Print the records word for word from the start through the line containing "tap(111, 306)", including that line. Omit the pictures.
=== ENTRIES ===
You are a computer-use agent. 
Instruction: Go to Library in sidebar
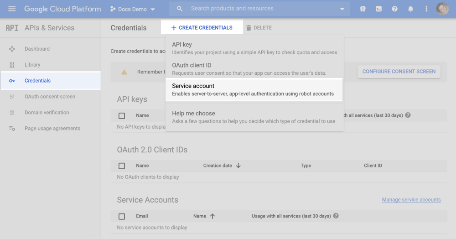click(32, 65)
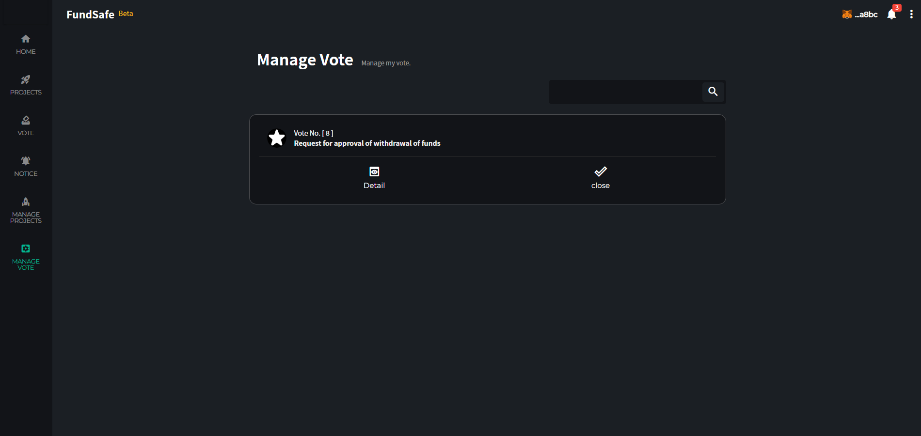
Task: Click the MetaMask fox icon
Action: pos(847,15)
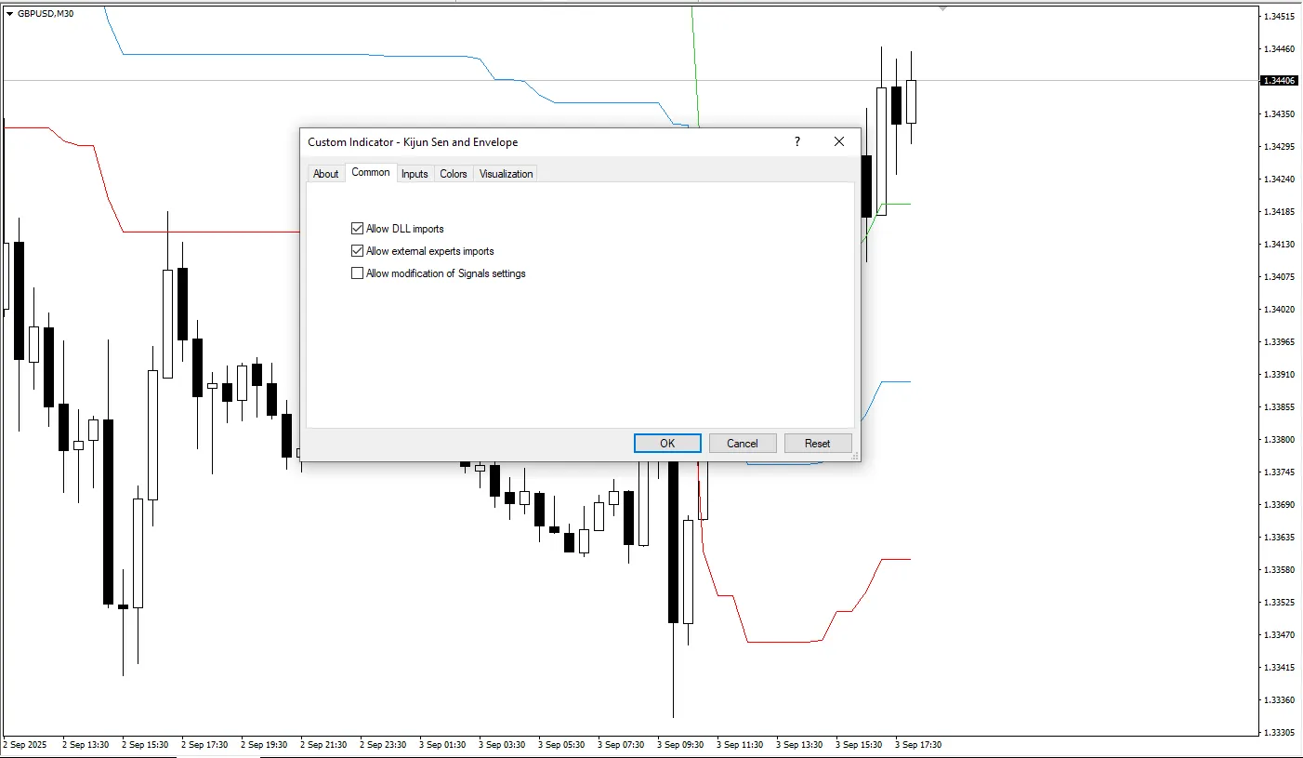Uncheck Allow external experts imports
The height and width of the screenshot is (758, 1303).
pos(358,251)
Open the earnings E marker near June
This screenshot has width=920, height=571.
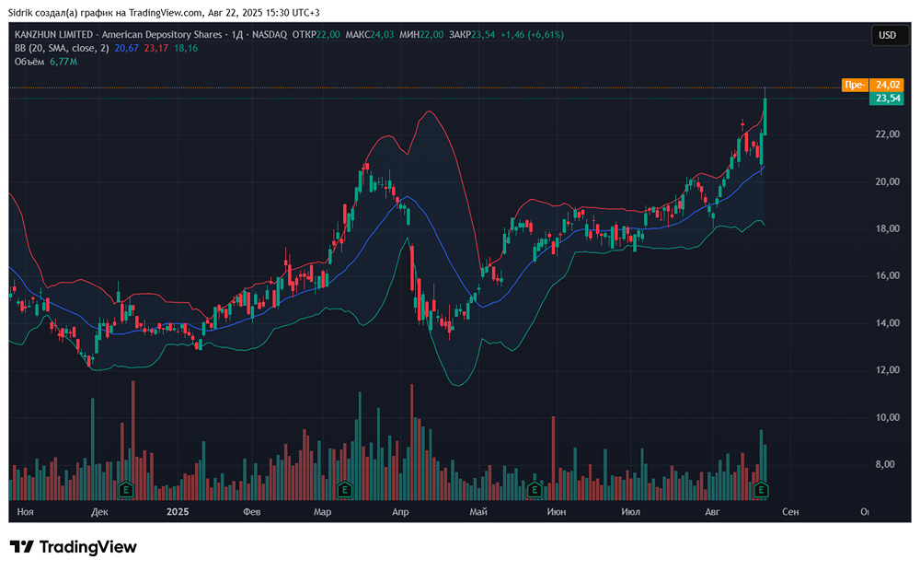[534, 489]
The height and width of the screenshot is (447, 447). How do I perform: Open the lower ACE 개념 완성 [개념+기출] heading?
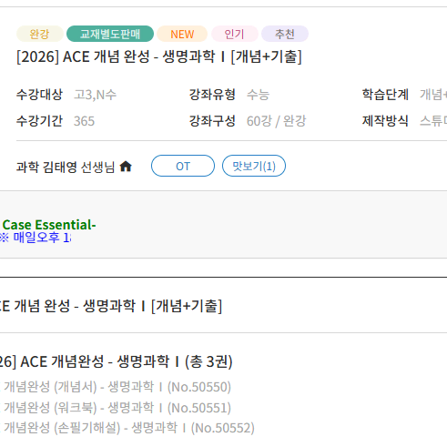tap(111, 306)
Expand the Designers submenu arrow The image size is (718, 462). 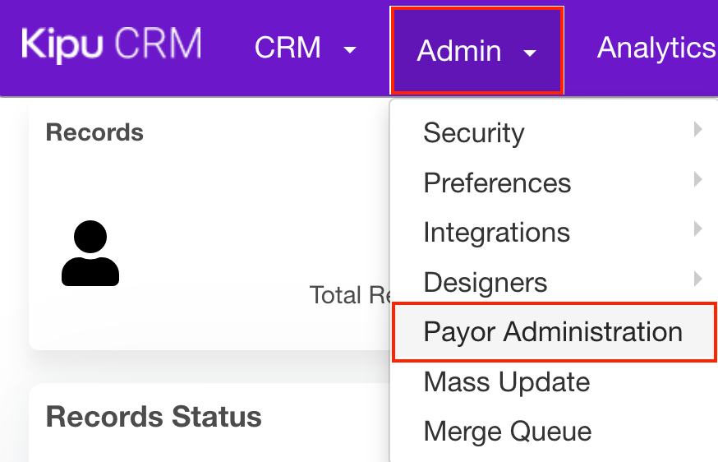(697, 280)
===
> [THE RESULT]:
You are a computer-use agent. 
Instruction: Go to Library in sidebar
click(32, 65)
Task: Click the MetaMask fox icon
Action: pos(847,15)
Uncheck Allow external experts imports
The height and width of the screenshot is (758, 1303).
pos(358,251)
Open the earnings E marker near June
This screenshot has width=920, height=571.
[534, 489]
The height and width of the screenshot is (447, 447). How do I perform: Open the lower ACE 개념 완성 [개념+기출] heading?
tap(111, 306)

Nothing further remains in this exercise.